The show’s setting is New York City’s Central Park on the Fourth of July. An engaged couple, played by Joy Hodges and Austin Marshall, are bemoaning the fact that they can’t marry until the young man gets a raise which his employer can’t afford until the President balances the national budget. The young man falls asleep in the park and dreams that he meets Roosevelt. Along with his Cabinet and the Supreme Court, the President sings and dances his promises to help the young couple in numbers such as “We’re Going to Balance the Budget.”
Biting satire reigned supreme in numbers such as “Take and Take and Take” and “A Little Bit of Constitutional Fun.” All of the songs in the musical were politically topical and did not survive outside of the show. The one ballad, “Have You Met Miss Jones?” was sung by Hodges, the “Miss Jones” of the title, and Marshall.

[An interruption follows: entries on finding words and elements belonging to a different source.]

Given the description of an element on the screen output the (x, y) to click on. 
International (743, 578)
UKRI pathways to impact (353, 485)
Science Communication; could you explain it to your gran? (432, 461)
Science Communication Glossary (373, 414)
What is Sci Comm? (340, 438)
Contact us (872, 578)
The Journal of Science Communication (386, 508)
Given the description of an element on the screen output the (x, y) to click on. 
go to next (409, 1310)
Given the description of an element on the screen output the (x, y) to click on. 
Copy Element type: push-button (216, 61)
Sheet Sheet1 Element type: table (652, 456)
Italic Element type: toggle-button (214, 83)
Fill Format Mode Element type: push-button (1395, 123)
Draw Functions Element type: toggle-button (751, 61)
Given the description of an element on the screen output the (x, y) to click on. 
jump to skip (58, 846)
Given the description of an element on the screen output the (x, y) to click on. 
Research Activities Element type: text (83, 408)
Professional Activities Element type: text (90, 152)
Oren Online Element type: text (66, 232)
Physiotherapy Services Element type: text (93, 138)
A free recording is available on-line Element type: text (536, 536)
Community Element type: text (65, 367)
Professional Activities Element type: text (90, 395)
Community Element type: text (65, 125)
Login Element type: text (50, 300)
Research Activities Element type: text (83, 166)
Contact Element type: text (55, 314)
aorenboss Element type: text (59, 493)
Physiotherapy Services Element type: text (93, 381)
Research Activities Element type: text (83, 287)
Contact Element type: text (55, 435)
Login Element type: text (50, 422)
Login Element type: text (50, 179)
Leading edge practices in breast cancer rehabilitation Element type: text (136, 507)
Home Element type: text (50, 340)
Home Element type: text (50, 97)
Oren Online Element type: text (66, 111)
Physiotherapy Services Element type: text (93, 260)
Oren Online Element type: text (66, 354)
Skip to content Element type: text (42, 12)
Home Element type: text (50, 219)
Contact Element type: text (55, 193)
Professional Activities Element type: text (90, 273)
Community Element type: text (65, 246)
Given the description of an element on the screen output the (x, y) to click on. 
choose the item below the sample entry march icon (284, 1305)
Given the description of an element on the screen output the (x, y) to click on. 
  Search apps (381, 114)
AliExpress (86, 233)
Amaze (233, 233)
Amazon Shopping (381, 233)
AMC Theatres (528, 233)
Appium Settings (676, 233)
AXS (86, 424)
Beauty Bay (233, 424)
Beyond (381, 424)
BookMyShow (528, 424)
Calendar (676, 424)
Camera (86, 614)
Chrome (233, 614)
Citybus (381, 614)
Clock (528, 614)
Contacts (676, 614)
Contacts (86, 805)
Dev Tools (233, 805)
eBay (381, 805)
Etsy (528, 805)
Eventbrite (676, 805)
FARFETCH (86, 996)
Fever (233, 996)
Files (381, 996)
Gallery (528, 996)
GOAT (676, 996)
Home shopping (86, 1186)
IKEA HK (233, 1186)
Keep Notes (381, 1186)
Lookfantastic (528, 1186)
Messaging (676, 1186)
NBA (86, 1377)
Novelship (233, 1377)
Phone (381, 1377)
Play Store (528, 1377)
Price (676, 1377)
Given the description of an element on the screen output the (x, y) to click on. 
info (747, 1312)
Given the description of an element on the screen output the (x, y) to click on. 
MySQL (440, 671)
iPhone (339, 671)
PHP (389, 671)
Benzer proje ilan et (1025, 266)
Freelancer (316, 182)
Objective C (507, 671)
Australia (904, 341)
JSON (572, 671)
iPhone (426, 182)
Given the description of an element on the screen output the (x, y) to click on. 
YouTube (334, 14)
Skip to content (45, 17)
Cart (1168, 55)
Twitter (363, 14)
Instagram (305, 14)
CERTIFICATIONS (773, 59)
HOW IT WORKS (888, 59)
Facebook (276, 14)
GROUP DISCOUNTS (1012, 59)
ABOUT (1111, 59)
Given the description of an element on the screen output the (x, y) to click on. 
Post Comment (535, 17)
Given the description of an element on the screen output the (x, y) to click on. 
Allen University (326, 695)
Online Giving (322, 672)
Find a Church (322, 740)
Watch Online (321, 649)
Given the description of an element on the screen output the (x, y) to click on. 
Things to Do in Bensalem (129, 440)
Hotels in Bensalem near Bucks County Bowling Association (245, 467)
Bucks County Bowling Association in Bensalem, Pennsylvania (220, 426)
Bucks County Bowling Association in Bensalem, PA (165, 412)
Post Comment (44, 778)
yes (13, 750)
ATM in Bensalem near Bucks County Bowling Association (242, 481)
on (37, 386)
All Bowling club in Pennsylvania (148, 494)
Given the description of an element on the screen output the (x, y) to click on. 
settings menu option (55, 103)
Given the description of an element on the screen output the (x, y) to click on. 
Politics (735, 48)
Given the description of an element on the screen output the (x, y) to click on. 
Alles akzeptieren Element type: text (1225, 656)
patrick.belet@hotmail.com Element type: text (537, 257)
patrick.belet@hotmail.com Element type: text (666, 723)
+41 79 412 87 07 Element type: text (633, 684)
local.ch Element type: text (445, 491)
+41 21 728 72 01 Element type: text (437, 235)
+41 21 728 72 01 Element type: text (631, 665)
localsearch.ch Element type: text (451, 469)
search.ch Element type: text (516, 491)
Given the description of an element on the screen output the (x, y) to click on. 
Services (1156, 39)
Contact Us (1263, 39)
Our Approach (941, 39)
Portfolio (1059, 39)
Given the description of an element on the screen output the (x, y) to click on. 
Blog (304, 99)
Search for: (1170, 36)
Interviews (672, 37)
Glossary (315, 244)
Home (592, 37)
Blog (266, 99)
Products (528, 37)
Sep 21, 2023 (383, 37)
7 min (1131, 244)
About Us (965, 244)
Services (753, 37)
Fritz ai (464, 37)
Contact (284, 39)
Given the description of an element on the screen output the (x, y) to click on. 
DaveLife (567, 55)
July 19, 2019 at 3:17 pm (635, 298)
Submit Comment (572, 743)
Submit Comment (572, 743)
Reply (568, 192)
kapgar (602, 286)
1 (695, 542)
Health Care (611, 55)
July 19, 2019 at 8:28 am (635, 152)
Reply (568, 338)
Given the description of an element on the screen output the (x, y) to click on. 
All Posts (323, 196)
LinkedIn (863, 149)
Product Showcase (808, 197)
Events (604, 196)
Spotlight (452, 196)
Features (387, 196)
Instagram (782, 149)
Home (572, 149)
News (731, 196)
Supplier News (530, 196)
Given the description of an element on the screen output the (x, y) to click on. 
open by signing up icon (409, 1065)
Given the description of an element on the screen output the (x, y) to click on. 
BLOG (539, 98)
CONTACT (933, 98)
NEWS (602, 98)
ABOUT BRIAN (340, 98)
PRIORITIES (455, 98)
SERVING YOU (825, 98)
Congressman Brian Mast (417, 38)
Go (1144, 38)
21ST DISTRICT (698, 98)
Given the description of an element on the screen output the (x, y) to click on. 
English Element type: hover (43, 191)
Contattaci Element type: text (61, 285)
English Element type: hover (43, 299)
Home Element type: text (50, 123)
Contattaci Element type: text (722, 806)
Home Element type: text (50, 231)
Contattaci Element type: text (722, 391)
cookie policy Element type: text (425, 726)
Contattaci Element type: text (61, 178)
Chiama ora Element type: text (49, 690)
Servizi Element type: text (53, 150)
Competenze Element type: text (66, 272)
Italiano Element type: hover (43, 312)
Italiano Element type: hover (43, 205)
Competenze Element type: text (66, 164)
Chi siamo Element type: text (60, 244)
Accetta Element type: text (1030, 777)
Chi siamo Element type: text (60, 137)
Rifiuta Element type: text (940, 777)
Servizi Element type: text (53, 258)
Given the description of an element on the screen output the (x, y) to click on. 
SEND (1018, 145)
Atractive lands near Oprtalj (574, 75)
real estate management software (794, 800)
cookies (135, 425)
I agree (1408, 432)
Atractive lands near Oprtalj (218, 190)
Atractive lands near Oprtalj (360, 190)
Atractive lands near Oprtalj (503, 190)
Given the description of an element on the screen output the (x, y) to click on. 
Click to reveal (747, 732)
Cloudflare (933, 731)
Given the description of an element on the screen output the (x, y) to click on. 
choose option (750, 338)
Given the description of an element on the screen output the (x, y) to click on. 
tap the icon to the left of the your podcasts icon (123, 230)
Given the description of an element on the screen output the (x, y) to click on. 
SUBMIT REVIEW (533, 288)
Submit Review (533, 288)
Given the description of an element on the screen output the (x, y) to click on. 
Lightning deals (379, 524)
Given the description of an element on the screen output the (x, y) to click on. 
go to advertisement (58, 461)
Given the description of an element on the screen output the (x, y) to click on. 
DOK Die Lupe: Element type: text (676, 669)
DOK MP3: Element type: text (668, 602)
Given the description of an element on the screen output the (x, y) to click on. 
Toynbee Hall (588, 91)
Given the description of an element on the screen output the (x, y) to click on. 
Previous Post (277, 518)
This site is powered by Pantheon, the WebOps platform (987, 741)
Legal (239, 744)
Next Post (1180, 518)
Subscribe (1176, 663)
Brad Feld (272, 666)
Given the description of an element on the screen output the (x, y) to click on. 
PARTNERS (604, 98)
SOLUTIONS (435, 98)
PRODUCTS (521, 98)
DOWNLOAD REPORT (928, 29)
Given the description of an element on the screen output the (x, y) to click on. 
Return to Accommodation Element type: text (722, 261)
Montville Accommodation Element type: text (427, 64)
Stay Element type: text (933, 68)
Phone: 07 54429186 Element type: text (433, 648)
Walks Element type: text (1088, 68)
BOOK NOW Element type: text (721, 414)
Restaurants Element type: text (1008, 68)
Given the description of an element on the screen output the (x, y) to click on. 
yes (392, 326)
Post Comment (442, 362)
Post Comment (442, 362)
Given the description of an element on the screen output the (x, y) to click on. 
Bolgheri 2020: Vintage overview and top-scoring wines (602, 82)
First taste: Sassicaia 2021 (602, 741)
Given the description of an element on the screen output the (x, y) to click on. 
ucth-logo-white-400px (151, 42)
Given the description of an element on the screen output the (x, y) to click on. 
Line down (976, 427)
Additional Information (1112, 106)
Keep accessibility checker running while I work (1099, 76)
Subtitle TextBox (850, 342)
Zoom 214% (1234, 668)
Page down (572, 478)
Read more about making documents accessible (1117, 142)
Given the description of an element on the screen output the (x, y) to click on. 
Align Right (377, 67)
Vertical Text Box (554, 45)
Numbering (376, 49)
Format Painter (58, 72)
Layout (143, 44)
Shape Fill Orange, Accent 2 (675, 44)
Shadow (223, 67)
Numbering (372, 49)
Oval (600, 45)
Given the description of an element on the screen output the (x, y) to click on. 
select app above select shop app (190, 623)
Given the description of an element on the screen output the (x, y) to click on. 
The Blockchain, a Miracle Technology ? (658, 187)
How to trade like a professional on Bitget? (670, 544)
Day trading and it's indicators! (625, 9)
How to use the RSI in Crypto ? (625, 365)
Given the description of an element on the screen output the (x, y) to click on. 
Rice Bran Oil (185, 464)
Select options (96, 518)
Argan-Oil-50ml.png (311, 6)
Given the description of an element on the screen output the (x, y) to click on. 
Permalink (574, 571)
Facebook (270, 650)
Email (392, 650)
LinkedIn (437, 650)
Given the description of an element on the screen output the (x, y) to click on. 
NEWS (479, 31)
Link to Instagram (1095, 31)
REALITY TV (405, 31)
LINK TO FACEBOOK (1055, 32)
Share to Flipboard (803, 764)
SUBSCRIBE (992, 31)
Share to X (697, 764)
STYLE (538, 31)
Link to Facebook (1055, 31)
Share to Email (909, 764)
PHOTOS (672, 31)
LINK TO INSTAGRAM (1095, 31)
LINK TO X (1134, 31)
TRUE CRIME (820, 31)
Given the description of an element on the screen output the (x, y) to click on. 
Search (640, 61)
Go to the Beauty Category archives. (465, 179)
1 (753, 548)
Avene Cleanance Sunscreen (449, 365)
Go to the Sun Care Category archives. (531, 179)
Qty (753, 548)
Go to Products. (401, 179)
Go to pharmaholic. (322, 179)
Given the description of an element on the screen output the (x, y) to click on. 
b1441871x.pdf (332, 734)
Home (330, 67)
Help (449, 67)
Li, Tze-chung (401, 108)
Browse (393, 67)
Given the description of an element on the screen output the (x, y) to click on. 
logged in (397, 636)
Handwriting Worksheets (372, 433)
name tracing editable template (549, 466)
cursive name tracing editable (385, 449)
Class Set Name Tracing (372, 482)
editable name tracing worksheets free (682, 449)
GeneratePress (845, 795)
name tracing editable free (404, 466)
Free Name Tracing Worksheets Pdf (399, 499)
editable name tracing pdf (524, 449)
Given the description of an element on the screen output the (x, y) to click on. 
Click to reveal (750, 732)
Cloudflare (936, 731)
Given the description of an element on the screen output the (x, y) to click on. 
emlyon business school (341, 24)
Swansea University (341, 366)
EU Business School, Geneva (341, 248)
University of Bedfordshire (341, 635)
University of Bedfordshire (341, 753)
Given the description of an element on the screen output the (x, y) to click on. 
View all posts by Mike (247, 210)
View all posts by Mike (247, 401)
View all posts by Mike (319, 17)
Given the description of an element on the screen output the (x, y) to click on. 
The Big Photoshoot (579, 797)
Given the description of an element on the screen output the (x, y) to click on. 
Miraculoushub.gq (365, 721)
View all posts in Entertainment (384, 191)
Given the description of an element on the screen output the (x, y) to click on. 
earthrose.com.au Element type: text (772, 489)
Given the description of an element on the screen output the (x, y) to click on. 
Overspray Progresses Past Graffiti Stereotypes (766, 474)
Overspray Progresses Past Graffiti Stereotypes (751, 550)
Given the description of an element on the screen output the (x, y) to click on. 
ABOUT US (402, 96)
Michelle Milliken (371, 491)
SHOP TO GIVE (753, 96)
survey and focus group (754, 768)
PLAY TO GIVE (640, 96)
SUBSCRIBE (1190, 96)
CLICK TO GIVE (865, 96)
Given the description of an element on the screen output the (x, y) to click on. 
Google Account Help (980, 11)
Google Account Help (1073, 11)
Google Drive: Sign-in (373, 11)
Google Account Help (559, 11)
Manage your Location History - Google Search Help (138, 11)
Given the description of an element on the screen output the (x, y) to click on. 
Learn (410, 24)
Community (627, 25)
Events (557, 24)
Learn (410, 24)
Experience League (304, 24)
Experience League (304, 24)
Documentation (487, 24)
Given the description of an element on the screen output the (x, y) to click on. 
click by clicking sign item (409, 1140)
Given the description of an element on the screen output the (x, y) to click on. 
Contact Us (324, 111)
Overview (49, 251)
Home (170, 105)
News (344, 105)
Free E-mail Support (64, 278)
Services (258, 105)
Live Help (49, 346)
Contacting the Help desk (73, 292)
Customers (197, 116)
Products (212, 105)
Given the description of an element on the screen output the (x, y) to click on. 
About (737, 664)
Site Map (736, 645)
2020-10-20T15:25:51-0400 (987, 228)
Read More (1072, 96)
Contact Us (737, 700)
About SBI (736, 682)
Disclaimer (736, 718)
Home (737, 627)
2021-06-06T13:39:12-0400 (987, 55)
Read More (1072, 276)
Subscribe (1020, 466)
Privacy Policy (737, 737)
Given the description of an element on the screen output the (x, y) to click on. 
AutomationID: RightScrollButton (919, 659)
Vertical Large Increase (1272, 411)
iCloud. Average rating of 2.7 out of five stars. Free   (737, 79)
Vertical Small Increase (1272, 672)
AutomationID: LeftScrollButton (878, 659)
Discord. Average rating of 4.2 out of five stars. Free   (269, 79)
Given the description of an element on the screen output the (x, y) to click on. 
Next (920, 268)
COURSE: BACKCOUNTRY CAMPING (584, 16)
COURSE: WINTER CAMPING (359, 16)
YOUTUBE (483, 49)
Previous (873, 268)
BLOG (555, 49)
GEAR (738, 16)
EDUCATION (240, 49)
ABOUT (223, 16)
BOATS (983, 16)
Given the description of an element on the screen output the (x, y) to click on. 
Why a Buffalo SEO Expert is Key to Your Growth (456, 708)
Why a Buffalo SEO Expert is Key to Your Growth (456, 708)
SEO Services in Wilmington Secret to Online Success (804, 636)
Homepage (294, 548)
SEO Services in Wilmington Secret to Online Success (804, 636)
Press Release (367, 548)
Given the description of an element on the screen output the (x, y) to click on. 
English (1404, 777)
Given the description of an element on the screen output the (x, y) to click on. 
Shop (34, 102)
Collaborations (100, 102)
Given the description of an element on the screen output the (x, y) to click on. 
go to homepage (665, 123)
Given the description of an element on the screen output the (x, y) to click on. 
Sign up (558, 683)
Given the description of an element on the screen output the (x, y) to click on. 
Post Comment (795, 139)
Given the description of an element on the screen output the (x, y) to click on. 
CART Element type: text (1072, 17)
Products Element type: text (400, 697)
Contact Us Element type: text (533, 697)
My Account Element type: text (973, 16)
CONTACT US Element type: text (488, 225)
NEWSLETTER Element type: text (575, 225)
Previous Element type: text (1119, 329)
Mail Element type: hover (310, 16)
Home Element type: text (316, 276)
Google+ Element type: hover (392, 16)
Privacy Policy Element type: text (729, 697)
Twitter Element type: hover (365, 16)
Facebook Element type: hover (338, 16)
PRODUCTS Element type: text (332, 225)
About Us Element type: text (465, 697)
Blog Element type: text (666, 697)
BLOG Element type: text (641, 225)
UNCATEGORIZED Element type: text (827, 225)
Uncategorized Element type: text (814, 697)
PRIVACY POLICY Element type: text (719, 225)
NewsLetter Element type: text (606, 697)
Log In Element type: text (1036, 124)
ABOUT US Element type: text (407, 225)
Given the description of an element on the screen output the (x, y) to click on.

Rodgers explains in his autobiography the song “...was introduced simply as one way of getting the President’s cabinet to become sympathetic to the young lovers’ plight.”
Alec Wilder in his book American Popular Song: The Great Innovators, 1900-1950 says, “The rising scale lines in ‘Have You Met Miss Jones?’ are far from pedestrian.... Its verse is a dream: graceful, sad, sweet, and romantic. The chorus has all the charm, grace and eloquence which we have come to expect of both Rodgers and Hart.”
In his book Easy to Remember: The Great American Songwriters and Their Songs William Zinsser calls it one of his “two favorite key-changing bridges--gems of unexpectedness--(‘Then all at once I lost my breath’).” His other favorite is Hoagy Carmichael’s “Skylark” (“And in your lonely flight”). In his commentary on John Coltrane’s “Giant Steps” on jazzstandards, reed and horn player Jay Thomas suggests that the bridge with its movement through keys by major thirds might have been an inspiration for Coltrane’s composition.
Some have attempted to read secret meaning into Hart’s lyrics. In drug parlance “a jones” is an addiction, especially to heroin. However, the term has come to mean an intense yearning for anything like clothes, sex or chocolate. The first lines of the verse, which describe love at first sight, are physical in nature which is typical of Hart’s lyrics which often equate love with some kind of bodily pain that overcomes reason:
It happened--I felt it happen. I was awake--I wasn’t blind. I didn’t think--I felt it happen. Now I believe in matter over mind.
The last lines of the lyric are especially open to such interpretation:
Now I’ve met Miss Jones, And we’ll keep on meeting till we die, Miss Jones and I.
British pop star Robbie Williams, who sang “Have You Met Miss Jones?” in the film Bridget Jones’s Diary (2001), helped renew interest in the song. Most of the major jazz singers have recorded the tune, including Ella Fitzgerald and Anita O’Day in her Rodgers and Hart tribute backed by the Billy May Orchestra. (Female singers usually change the lyrics to “Have You Met Sir Jones?”)
Vocalist Tony Bennett used the song as the title of an album. The Sauter-Finnegan Orchestra recorded the tune as did trumpeter/vocalist Chet Baker and bassist Ray Brown; guitarists Tal Farlow and George Van Eps; pianists George Cables, Ahmad Jamal, and Red Garland; vibist Cal Tjader and violinist Stephane Grappelli. Recent recordings are by pianist/vocalist Eliane Elias, saxophonist Don Braden, guitarist Mark Elf, harmonica player Hendrik Meurkens, and pianists Bill Mays, Roger Kellaway and Bob Florence.